Princess Celestia’s chest rises and falls soundlessly. She never once snored, and her pale chest maintained its simple rhythm, its was color only visible due to its contrast with the darkness. Her bed chamber is warded from moonlight with tightly-shut curtains — she was never able to sleep if she could see the moon. As long as she could hide from it, there could be nothing to haunt her — at least nothing outside of her self. To see only what made one feel positive and supported was one of the strongest pieces of advice she gave. Her Faithful Students each had that mantra — seek only validation; shut out negative feedback — cemented into them until it was stronger than any spell.

A sudden twitch crosses the features of the princess, her mouth twitching. Her eyes remain closed, and still, she cringes at something that cannot be seen. There is nothing in her room save her and her furniture. No latent magic lurks about. Not a single trace of any spell, active or otherwise permeates the room of flows from Celestia — at least nothing she hadn’t cast herself.

Erupting from the princess is a single, thin whimper as she twitches again. Her ears, once lax with sleep, pin sharply against her skull. One leg jerks sharply, lashing out against sheets that had long since been kicked onto the floor.

Her third whimper is higher than all the others, bordering on a frightened whinny. It leaves her as her muzzle is distorted with a flash of fear, ruining the angelic visage she was a stickler about maintaining. Princess Celestia’s eyes are just damp enough that if one of her hooves to stray up, it would be like someone had let water drip at her face. A temperament of eternal chill mixed with habits of tyrannically stomping back her capacity for such displays of emotion had spanned centuries before she lost her sister. These were the tears that no longer had the iron bars of Princess Celestia’s habits holding them back.

The second hand on her clocks ticked by — two, four, six, eight, nine — before the princess bolted up with a sharp scream and a ghost in her eyes.

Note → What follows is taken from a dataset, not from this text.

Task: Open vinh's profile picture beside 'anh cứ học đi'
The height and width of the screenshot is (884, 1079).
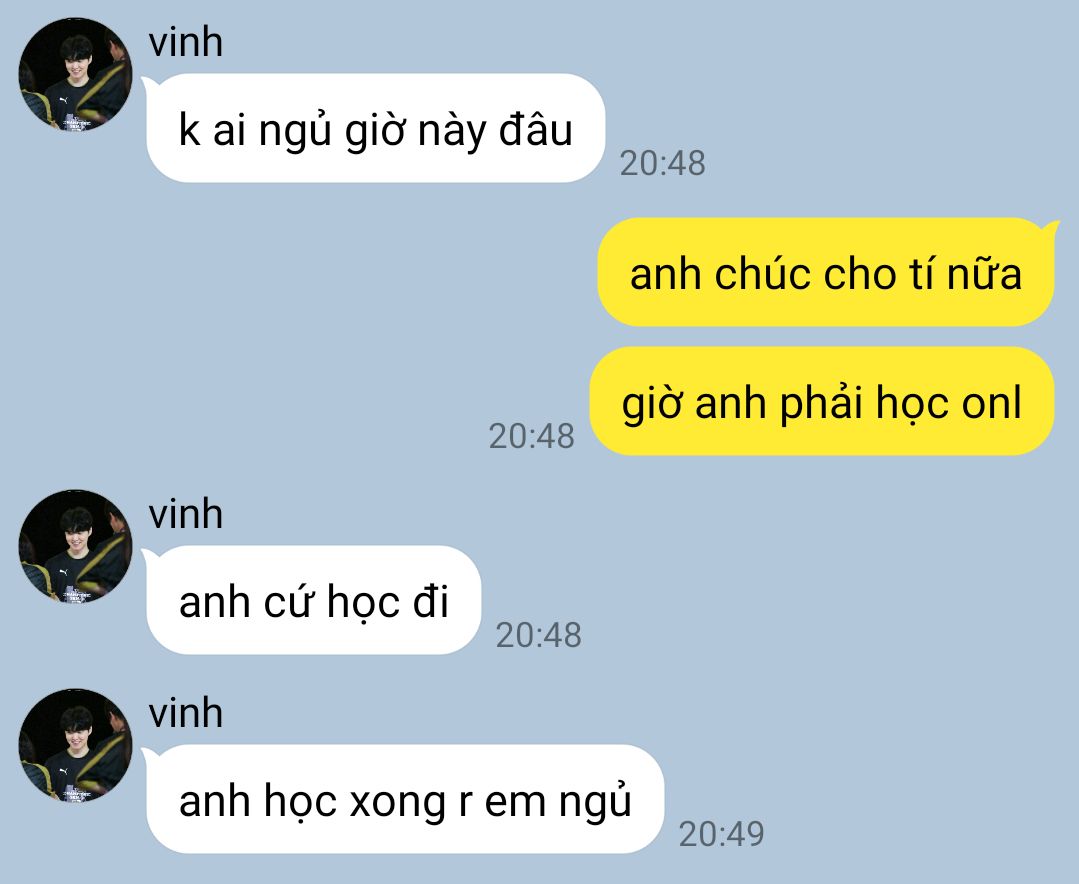Action: point(76,547)
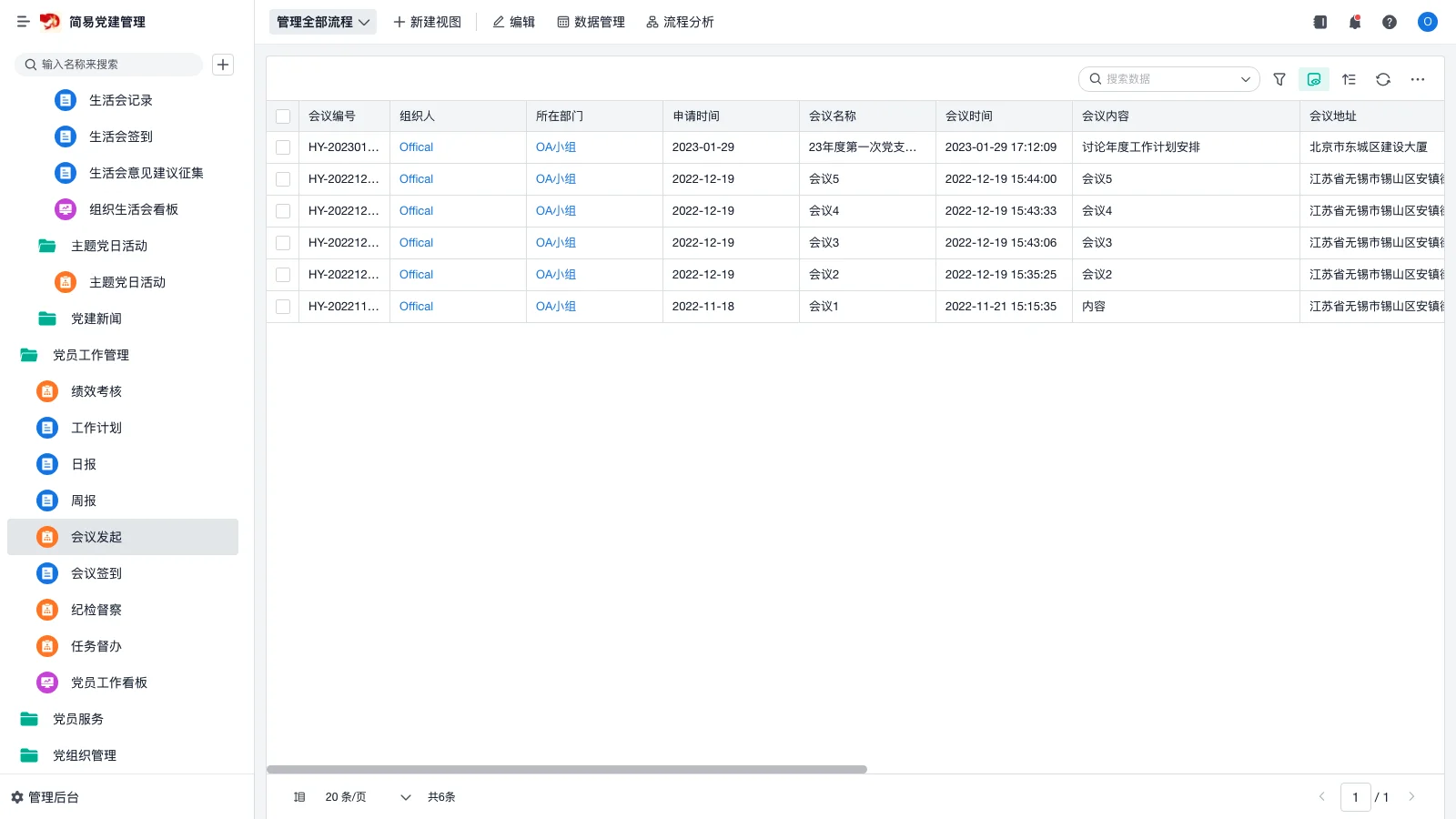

She stared, horrified, and hyperventilating at the dozens of clocks that ruled her throughout her room. Only when she realized the syllables that escaped her — the last half of a name that had been in no history book or upon her tongue since the Longest Night — did an ill gladness rise in her. She had brought no stallion to bed with her tonight, and had not had one as a lover in a few years. Never had she shown such brokenness in front of one, not when they all craved her because she was immaculate to them.

There were a dozen lies and more she could have offered one, if she had not been sleeping alone tonight. He would have believed her. They always did. She wouldn’t like to keep them around if they did not see the mare she made for them, and love her with the worship that exceeded her most devoted thaumaturges.

But tonight, she was glad there were none — what she took no relief in was her present state. To be unwitnessed in imperfection and to be alone were two correlated things, and nothing more.

She would rather they not be anything more.

Princess Celestia let the dead song of all the clocks drag her emotions back to where she could slam a lid on them. As the meter of tick-tocks tapped throughout her room, everything about her wound back into place. Her wings folded right at her sides, and she knew she would have to preen them later. The light from her eyes faded until only kind meekness remained. The flow of her mane and tail were no longer the sharp, erratic twitches she had woke with. They flowed sluggishly, like syrup suspended being poured from nowhere.

She did not allow her forehooves the time to stop shaking before she hurled herself out of bed. Moments later, she was upright and squeezed within her calm illusion. The regalia she was frightened to sleep without was a cold weight upon her form, and the mere thought that she could possibly separate herself from them made her sicker than her dream had.

Permitting herself a sigh, Princess Celestia lit her horn. The small bit of hornlight trembled where it was reflected in the glass face of her clocks before stabilizing.

Even if she had not been wearing her great golden shoes, the princess was well-aware of the silken sheets under her hooves. To step all over such luxurious things was painful, and certainly improper, but nothing she couldn't replace. Sentiment over most trinkets was best avoided, and an entirely different matter from indulging in what her station allowed her.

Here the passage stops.